* Extrait *
>>>

Par Armand ADOTEVI (*)

Durant de longs mois, sur tous les tons et au moyen de tous les modes que les outils modernes de communication permettent, le candidat de l’UMP affirma à la France entière et accessoirement à la communauté internationale que si les françaises et les français lui faisaient l’honneur de l’élire à la plus haute fonction de l’État, ce sera l’avènement d’une modification significative dans la pratique politique en (sic) « rupture » avec les pratiques politiques du passé.

À Bamako, à Cotonou, le candidat de l’UMP à l’élection présidentielle asséna ses vérités aux africains au nom de la « rupture » !

Dans l’affaire relative à la tentative d’enlèvement de Cent Trois (103) enfants mineurs Tchadiens par préméditation, usage de manœuvre, abus de confiance et soustraction d’enfants mineurs à l’autorité parentale l’infraction est constituée sur le fondement des dispositions prévues en matière pénale par le Code pénal Tchadien.

La juridiction Tchadienne saisie a donc autorité pour *connaître de cette affaire, *mener toutes investigations utiles et *dire le droit par application des dispositions de la loi pénale de la République du Tchad, pays dans lequel l’infraction a été commise.

Cependant, dès lors qu’un Accord en matière judiciaire lie le pays où l’infraction a été commise et le pays dont les auteurs présumés de l’infraction détiennent la nationalité, il y a lieu à ne pas occulter les termes de l’Accord.

<<<

* Données sources *

>>>

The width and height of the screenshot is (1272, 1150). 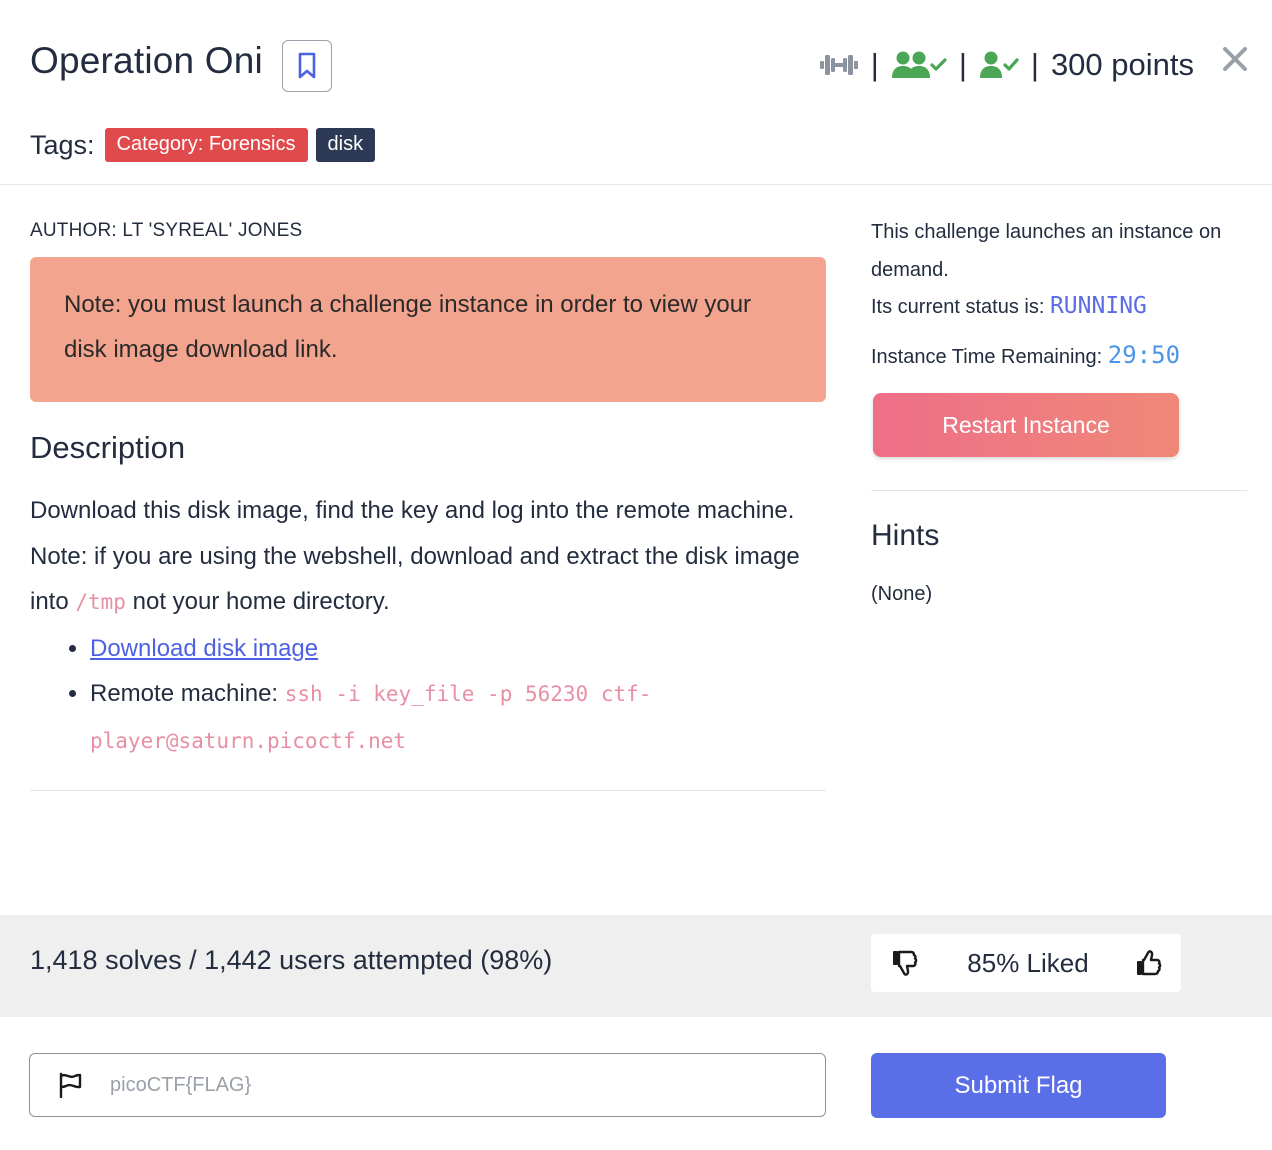 I want to click on flag-input, so click(x=450, y=1085).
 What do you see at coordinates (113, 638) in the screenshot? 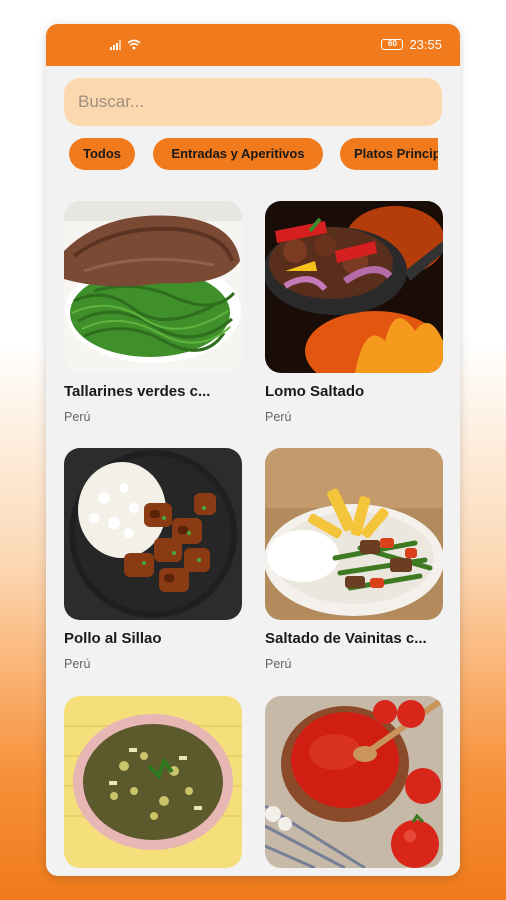
I see `recipe-title: Pollo al Sillao` at bounding box center [113, 638].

<<<

* Consignes de l'exercice *
1/ Pour chacune des affirmations suivantes, indiquez par oui ou par non si elle concorde avec l'extrait, en citant à l'identique les mots de l'extrait qui tranchent la question : (a) le candidat de l'UMP s'est adressé aux Africains à Bamako et à Cotonou ; (b) la tentative d'enlèvement visait cent trois enfants mineurs tchadiens ; (c) l'infraction a été commise en France.
2/ Renvoyez sans la moindre modification le passage de l'extrait qui va de « À Bamako, à » jusqu'à « a été commise. » inclus.
Les lignes de données n'ont aucun lien avec l'extrait.

* Réponses par consigne *
1/
(a) Oui : « À Bamako, à Cotonou, le candidat de l’UMP à l’élection présidentielle asséna ses vérités aux africains ».
(b) Oui : « la tentative d’enlèvement de Cent Trois (103) enfants mineurs Tchadiens ».
(c) Non : « la République du Tchad, pays dans lequel l’infraction a été commise ».

2/
À Bamako, à Cotonou, le candidat de l’UMP à l’élection présidentielle asséna ses vérités aux africains au nom de la « rupture » !

Dans l’affaire relative à la tentative d’enlèvement de Cent Trois (103) enfants mineurs Tchadiens par préméditation, usage de manœuvre, abus de confiance et soustraction d’enfants mineurs à l’autorité parentale l’infraction est constituée sur le fondement des dispositions prévues en matière pénale par le Code pénal Tchadien.

La juridiction Tchadienne saisie a donc autorité pour *connaître de cette affaire, *mener toutes investigations utiles et *dire le droit par application des dispositions de la loi pénale de la République du Tchad, pays dans lequel l’infraction a été commise.